魔女と骨 3

 そしておれは生きながらえた。不死者として。条件付きだけどな。

「え? つまり、どゆこと?」

 おれは三回くらい聞き返した。頭が理解を拒んでいたのだ。


 簡単にまとめるとだ。


 そのルージュという魔女は、その昔、悪魔との契約により強大な魔力を得たのだという。その対価として、悪魔から心臓と魂を求められていた。そこでルージュは自分の心臓と魂を分離し、金の器に隠した。悪魔はその金の器を探し出すことができず、怒り狂い、ルージュに襲いかかった。しかし、強大な魔力を得たルージュに返り討ちに合い、封印されてしまった。

 なかなかとんでもねぇ女だろ。


 その後、問題が生じた。

 ルージュは金の器を、とある場所の地中深くに隠しておいたらしいのだが、何モノかに掘り起こされてしまった。

 金の器の反応はこの遺跡の地下にあったのだが、見つけ出すことができない。

 長い時間、心臓と魂を分離していると、やがてその肉体は朽ちていくことになるらしい。

 そこでルージュは急場しのぎの、代わりの心臓と魂を探すことにした。


 たまたまそこに居合わせた、死にかけたおれに白羽の矢が立ったっつーわけだ。

 おれの心臓と魂はルージュと取り込まれ、『共有』されることとなった。ルージュから魔力が供給される限り、このからだが死ぬことはなくなったのだが……。

 

 おれが解放されるためには、ルージュの心臓と魂――金の器を探しださなければならない。延々とわき続けてくる魔獣との戦いで、肉体はボロボロとなり、ついに骨だけになってしまったんだ。これじゃ、家族に合わせる顔もねぇ。文字通りな。
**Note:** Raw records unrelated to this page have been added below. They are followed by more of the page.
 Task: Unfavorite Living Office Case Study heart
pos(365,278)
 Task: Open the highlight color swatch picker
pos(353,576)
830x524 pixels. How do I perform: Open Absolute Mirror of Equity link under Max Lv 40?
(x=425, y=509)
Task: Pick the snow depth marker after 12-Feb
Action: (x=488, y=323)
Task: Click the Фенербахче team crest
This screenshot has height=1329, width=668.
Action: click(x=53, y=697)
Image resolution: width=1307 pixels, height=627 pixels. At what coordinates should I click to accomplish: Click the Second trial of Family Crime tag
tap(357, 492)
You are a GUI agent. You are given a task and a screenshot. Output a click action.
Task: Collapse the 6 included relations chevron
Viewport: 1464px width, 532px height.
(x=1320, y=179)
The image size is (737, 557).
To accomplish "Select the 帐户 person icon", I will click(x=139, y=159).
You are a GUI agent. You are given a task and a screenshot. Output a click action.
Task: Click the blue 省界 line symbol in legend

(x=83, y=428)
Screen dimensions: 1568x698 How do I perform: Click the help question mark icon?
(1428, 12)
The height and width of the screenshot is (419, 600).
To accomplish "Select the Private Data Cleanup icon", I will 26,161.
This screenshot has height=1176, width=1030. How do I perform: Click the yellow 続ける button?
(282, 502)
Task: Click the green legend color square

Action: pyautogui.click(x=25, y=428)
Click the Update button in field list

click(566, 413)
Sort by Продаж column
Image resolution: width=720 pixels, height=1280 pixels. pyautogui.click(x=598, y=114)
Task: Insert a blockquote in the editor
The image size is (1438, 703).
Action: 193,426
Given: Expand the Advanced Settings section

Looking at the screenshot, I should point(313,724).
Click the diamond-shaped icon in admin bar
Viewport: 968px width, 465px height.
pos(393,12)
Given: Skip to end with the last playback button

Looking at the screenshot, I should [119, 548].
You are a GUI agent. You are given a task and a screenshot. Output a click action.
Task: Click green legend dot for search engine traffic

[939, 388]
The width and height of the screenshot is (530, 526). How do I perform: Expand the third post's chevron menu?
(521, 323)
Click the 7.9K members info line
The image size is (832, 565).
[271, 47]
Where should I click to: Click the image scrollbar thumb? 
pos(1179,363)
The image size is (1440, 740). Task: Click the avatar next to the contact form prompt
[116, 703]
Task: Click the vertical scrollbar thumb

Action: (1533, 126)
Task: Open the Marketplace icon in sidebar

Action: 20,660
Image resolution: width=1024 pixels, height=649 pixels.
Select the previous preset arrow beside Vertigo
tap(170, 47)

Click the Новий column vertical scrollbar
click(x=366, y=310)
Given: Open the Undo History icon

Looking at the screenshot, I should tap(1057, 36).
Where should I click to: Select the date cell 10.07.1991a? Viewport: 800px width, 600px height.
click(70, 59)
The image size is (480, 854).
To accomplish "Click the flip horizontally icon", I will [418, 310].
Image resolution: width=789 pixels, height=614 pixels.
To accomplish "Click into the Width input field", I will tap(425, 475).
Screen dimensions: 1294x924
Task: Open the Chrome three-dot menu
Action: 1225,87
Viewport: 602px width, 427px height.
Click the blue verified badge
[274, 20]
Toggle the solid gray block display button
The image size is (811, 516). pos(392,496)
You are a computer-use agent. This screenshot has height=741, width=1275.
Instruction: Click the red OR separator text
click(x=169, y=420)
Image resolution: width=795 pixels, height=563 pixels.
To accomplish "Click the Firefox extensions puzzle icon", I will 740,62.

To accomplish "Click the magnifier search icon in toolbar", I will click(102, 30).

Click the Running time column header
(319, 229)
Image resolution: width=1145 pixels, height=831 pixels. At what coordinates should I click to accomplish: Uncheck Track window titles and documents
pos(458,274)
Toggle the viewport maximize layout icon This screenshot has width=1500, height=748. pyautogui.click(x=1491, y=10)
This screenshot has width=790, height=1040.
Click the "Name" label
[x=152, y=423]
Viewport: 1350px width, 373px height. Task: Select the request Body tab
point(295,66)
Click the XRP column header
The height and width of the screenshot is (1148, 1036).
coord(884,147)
 こんな状態で心臓と魂が戻ってきても死ぬだけ……。おれはルージュのしもべとして生きていくほかはない。

 ほんと、とんでもねぇ女だ、あいつは。



――。


「……はぁ。なんだか大変な目に遭ったんだな、アンタ」

 なんともとんでもない話だ。オレはルートというこの骸骨に同情した。

「そうなんだよ。こんなナリじゃ故郷にも戻れないし。この遺跡の広間をねじろにして、ルージュの金の器を探す日々さ。……ん?」

 物音に、オレとルートは振り返る。


 ユーリか? いや、違う。

 薄闇をかき分けるようにして、そいつは現れた。

「――魔獣!」

 ルートが剣を構えた。

 アレが、魔獣?

「くそが! おれの仲間の甲冑を着てやがる。悪趣味なヤツめ!」

 ボロボロの甲冑を纏って現れた『魔獣』。いや、アレは魔獣なんかじゃない。おれはアレを『知って』いる。


「アイツぁ、鎧大蟻だ!」

「ヨロイオオアリ?」

 ルートが首を傾げる。

「人間大くらいのデカい蟻で、どういうわけか金属を身に纏う習性があるんだ。金銀財宝を巣に持ち帰る習性もある。しかも肉食で獰猛、恐ろしいヤツだ」

「金銀財宝……!? すると」

「ルージュとやらの金の器を掘り返したのは、こいつらだろうな」

「ちっ、蟻か。どうりで無限に湧き出てくるわけだ。しかし、こんなとこまで上がってきたことは数えるくらいしかないのに……」

「そりゃ、たぶんオレのせいだな。オレの被っている金の腕輪が呼び寄せたんだろ」

 エルフのリーフからもらった腕輪。こいつを狙っているんだろうな。

 死霊の噂の正体。それはこの骸骨野郎のルートと、死者の甲冑を身に纏った鎧大蟻ってわけか。


 蟻はがちがちと大顎を鳴らした。

「一匹だけなら……うらぁっ!」

 ルートが気合を込めて剣を振るう。

 蟻は動くこともできず、なんと甲冑ごと真っ二つに。

「強いな、アンタ。骨なのに」

「ルージュの魔力のおかげで強化されているからな。筋肉なくても元のおれより強くなっているんだぜ」

 得意げにしているが、そのルージュのおかげで散々な目に遭っていることを忘れているんじゃなかろうな。

「蟻とわかりゃ、怖くねぇ。そして金の器はヤツらがいるところにある! やる気がでてきた! いくぞ、スライム!」

「お、おう」


 なんか巻き込まれたぞ。まぁ、いくけど。何の役にも立ちそうにないけど。